Union of Austria and Germany

Hitler was born in Austria near the border with Germany. One of his earliest political aspirations was to re-unite the two separate nations—to create a "greater German Reich." He passionately wished to break down the boundaries separating Austria and Germany—so that they could merge into a single nation. As one historian put it, "Hitler became obsessed that there should be no border between these two German-speaking people."

In the first pages of Mein Kampf (1923), Hitler set forth his project for uniting Austria and Germany. It was providential, Hitler said, that "Fate should have chosen Braunau on the Inn" as his birthplace, for this town lies on the border between "two German states which we of the younger generation at least have made it our life work to reunite by every means at our disposal." Austria, Hitler declared, must "return to the great German mother country." This desire for union, Hitler explained, had nothing to do with economic considerations. The union had to take place because "one blood demands one Reich."

Austria's destiny was so bound up with the life and development of all Germans, Hitler wrote, that a separation of history into Germany and Austria "does not seem conceivable." The desire for political reunification represented the "elemental cry of the German-Austrian people for union with the German mother country." This desire was the result of a "longing that slumbered in the heart of the entire people" to "return to the never-forgotten ancestral home."

Hitler identified with his country of birth—Austria. His deeper identification, however, was with Germany. Hitler sought to bring into being a more inclusive political unit—the "Greater German Reich"—that would encompass both Austria and the mother country, Germany. He dreamt of breaking down the boundaries separating Austria and Germany so that the two nations could fuse into a single entity.

Symbiotic Fantasy

Margaret Mahler defines symbiosis (2000) as the state of "undifferentiation, of fusion with mother" in which the 'I' is "not yet differentiated from the 'not I'." The essential feature of symbiosis is "hallucinatory or delusional, somatopsychic omnipotent fusion with the representation of the mother" and, in particular, the delusion of a "common boundary of the two actually and physically separate individuals."

The psychic state of symbiosis revolves around the longing for "oneness" (Kaplan, 1998). Under the spell of symbiotic fantasy, distinctions between self and Other blur. Norman O. Brown states (1985) that the primal act of the human ego is a negative one—"not to accept reality, specifically the separation of the child's body from the mother's body." Symbiotic fantasy functions to deny separateness. Instead of conceiving oneself as a singularity, one imagines that one is contained within an "omnipotent system—a dual unity within one common boundary."

§ §

■ **Goal a**:
Pick out every line of the rows below that contains the string "field", and copy each one in full.

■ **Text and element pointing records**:
§ §

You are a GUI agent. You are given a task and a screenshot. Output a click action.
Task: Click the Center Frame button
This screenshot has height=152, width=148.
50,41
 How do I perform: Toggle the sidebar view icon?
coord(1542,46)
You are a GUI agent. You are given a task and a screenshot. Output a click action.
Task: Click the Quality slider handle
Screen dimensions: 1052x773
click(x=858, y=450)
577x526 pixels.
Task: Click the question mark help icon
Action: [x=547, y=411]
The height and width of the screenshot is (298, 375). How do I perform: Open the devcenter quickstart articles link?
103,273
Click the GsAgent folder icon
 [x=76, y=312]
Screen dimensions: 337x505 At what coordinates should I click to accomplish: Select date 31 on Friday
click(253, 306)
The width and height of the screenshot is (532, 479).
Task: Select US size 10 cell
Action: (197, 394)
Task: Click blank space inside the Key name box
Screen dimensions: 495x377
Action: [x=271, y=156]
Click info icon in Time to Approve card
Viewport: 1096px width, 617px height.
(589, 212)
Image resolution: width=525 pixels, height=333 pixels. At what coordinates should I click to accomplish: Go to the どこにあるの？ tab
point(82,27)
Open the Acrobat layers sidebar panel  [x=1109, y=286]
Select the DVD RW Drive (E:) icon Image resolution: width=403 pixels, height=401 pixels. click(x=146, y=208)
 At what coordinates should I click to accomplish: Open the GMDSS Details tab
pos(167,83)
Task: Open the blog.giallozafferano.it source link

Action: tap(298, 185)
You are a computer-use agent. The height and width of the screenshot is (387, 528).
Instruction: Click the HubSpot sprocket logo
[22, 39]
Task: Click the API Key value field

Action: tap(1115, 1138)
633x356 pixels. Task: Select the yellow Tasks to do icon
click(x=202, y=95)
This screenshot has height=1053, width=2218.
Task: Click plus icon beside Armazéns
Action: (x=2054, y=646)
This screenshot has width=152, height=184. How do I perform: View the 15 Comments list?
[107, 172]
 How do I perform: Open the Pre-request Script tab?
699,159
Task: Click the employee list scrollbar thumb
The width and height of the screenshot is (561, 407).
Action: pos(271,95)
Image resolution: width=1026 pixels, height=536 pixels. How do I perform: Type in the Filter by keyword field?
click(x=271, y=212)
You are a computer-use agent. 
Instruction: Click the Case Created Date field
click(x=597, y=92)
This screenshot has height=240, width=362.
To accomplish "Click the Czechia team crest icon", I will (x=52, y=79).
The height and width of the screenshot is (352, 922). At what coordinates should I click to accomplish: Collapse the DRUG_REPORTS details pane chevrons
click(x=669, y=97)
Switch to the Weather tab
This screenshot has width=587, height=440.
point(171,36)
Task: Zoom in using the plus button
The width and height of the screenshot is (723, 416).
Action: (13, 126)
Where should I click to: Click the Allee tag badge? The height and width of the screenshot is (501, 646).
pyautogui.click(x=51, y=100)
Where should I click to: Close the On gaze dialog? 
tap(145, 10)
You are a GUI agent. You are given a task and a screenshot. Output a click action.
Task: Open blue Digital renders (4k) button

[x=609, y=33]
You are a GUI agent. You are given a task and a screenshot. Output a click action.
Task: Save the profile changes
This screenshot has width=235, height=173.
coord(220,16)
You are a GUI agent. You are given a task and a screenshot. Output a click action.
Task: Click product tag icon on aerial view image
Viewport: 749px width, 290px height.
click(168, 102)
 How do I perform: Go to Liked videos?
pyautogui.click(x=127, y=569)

§ §

■ **Goal b**:
Decide whether each statement agrees with the excerpt on uniting Austria and Germany. Answer yes or no, and quote the words of the excerpt that settle it. (i) Hitler said the desire for union was based on economic considerations. (ii) In Mein Kampf, Hitler named Braunau on the Inn as his birthplace. (iii) Norman O. Brown is the writer who defines symbiosis as the state of "undifferentiation, of fusion with mother."

■ **Worked solution a**:
Task: Click the API Key value field
Image resolution: width=1026 pixels, height=536 pixels. How do I perform: Type in the Filter by keyword field?
Instruction: Click the Case Created Date field

■ **Worked solution b**:
(i) No: This desire for union, Hitler explained, had nothing to do with economic considerations.
(ii) Yes: It was providential, Hitler said, that "Fate should have chosen Braunau on the Inn" as his birthplace
(iii) No: Margaret Mahler defines symbiosis (2000) as the state of "undifferentiation, of fusion with mother"